As long as the original content was fingerprinted, the watermarking process, Molina added, could be used to track it "whether it was going to be downloaded or whether it was going to be put onto a DVD or whether it was going to travel from one studio to another studio to a post-production house to another post-production house. That watermark is on there so any time and any place that it travels it (will be) copied and then (if it were) pirated you could go to those locations and track it right back to where the original piracy started."

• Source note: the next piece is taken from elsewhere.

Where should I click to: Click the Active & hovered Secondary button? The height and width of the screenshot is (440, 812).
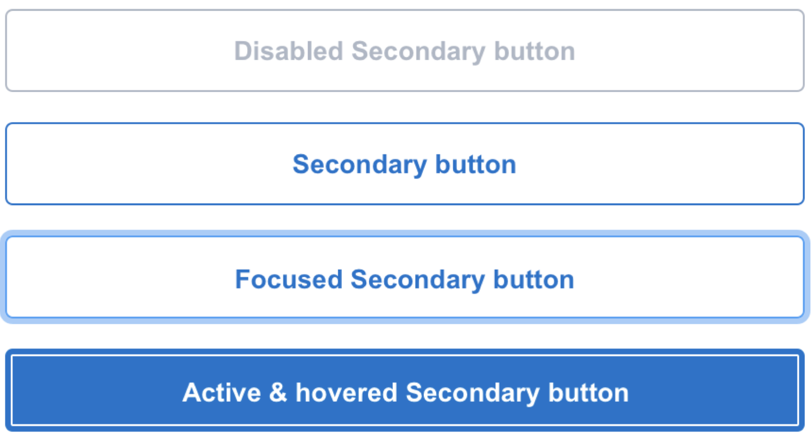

There are, Huffman clarified, "two distinct technologies. One is the underlying technology to enable video-on-demand, itself. This idea of transmitting video content in less time than it takes to view the content. That's the aspect of the work that was done back in the early '90s. The second aspect is of more recent vintage and is very much a subject of attention in Hollywood and around the industry nowadays, which is, 'Okay, we know now how to (send something across) the Internet or put it on a DVD or whatever else, but how do we keep it from getting ripped off?' The two go hand in glove, but they really are two distinct technologies."

In some cases, piracy starts while films are actually still in production and studios are just beginning to see footage in dailies. "We signed an agreement with a post-production house in Hollywood last month," Molina noted. "They are focusing in that area for dailies and for other areas of work that they do. You can watermark just about anything that's going out the door."

USVO's technology, by the way, could also be applied to watermarking screeners sent to Academy members and others during the awards season. "That's a market that's being looked at," Molina said. "We have been in discussions about screeners and that is an application that we will be focusing on."